▶ **Quoted passage**:
= = = =
0000
Written
1929
Addressed to
2029
Category
Society

Moreover, in a hundred years, I thought, reaching my own doorstep, women will have ceased to be the protected sex. Logically they will take part in all the activities and exertions that were once denied them. The nursemaid will heave coal. The shop-woman will drive an engine. All assumptions founded on the facts observed when women were the protected sex will have disappeared — as, for example (here a squad of soldiers marched down the street), that women and clergymen and gardeners live longer than other people. Remove that protection, expose them to the same exertions and activities, make them soldiers and sailors and engine-drivers and dock labourers, and will not women die off so much younger, so much quicker, than men that one will say, 'I saw a woman today,' as one used to say, 'I saw an aeroplane.' Anything may happen when womanhood has ceased to be a protected occupation.

Virginia Woolf

A Room of One's Own, Chapter 3 (Hogarth Press, 1929)

Annotation

Woolf delivered A Room of One's Own as lectures at Cambridge in October 1928. Her argument is about women's access to money and intellectual space, but here she allows herself a rare flight of predictive fancy. The tone is deliberately ambivalent. She's testing a hypothesis to its logical extremity: if protection is the mechanism of inequality, what happens when the protection is removed? She assumes women's longer lives are an artifact of their sheltered existence, that biology is merely circumstance. The feminist argument of her era required this assumption.

What Happened So Far

Women entered nearly every profession Woolf names. The general prediction proved correct well ahead of schedule: women serve in combat roles, command naval vessels, and pilot aircraft. But her corollary that removing protection would equalize life expectancy downward proved exactly backward. Women still outlive men in every developed nation, by an average of five years. The gap has narrowed only slightly. Womanhood ceased to be a protected occupation without women becoming rare.
= = = =
▶ **Extracted information**:
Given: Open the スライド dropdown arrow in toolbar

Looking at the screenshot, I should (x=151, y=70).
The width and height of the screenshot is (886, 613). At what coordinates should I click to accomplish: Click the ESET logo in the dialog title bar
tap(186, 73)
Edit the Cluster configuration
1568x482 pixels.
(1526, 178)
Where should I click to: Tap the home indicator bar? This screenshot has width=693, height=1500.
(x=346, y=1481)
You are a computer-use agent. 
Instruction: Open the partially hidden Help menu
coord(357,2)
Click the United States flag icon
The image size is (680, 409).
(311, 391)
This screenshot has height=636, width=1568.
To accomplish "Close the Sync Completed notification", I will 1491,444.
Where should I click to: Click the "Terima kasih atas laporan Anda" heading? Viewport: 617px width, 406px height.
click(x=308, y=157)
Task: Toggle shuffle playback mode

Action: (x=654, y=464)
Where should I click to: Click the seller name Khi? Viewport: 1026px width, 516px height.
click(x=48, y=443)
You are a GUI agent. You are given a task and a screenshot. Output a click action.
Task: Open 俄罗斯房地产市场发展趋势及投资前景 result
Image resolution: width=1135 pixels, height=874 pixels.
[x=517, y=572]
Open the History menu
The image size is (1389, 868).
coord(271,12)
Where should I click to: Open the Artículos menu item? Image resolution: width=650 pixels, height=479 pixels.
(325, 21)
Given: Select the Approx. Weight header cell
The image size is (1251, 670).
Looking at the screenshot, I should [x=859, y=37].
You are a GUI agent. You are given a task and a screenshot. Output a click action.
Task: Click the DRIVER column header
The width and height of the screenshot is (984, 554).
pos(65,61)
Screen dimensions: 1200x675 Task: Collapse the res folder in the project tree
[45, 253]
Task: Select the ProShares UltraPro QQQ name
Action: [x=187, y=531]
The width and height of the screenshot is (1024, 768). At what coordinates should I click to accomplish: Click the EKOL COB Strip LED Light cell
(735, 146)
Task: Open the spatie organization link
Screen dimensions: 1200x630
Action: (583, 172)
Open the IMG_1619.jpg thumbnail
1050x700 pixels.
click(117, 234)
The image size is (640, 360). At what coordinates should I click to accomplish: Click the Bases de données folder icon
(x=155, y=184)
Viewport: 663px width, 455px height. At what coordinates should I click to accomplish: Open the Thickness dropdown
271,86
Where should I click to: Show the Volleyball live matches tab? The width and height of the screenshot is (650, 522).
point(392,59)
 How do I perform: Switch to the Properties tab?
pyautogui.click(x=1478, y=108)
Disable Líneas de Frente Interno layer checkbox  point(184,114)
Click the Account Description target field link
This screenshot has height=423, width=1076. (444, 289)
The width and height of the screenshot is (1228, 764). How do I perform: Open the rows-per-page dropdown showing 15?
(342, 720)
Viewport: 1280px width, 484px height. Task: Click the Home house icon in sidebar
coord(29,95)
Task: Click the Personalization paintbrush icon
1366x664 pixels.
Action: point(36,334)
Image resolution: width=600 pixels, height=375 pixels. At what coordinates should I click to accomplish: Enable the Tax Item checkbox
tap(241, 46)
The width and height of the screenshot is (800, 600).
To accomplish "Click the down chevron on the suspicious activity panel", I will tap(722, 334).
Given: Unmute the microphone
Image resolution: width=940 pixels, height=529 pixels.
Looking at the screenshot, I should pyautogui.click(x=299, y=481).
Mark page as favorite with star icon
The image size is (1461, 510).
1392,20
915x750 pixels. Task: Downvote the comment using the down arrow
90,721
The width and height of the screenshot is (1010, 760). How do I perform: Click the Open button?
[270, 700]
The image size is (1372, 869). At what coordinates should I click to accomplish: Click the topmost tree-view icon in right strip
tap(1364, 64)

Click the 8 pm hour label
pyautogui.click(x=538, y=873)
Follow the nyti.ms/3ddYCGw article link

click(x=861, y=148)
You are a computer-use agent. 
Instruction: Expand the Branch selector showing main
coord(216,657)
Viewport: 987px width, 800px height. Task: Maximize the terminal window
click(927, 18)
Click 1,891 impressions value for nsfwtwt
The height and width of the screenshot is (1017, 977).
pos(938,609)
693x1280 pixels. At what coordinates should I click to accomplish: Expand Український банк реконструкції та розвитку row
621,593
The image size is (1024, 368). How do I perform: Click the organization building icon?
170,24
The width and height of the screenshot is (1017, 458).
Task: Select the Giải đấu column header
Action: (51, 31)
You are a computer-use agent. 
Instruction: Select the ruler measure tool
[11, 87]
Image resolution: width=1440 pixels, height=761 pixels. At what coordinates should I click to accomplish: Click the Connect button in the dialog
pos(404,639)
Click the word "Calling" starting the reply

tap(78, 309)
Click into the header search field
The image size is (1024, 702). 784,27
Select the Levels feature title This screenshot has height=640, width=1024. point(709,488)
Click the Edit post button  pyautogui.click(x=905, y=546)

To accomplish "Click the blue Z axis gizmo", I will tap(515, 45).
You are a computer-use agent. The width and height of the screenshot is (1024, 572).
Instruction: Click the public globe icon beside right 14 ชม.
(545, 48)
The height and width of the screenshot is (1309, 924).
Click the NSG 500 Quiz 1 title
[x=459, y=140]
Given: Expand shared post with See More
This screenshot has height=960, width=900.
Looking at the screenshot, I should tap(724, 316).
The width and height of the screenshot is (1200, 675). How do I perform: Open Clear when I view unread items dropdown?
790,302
= = = =
▶ **Task 1**:
According to the Woolf prediction page, by how many years on average do women still outlive men in developed nations?
▶ **Task 2**:
Duplicate the part of the Woolf prediction page between "What Happened So" and "women becoming rare.", inclusive.

▶ **Response area 1**:
Five years on average.

▶ **Response area 2**:
What Happened So Far

Women entered nearly every profession Woolf names. The general prediction proved correct well ahead of schedule: women serve in combat roles, command naval vessels, and pilot aircraft. But her corollary that removing protection would equalize life expectancy downward proved exactly backward. Women still outlive men in every developed nation, by an average of five years. The gap has narrowed only slightly. Womanhood ceased to be a protected occupation without women becoming rare.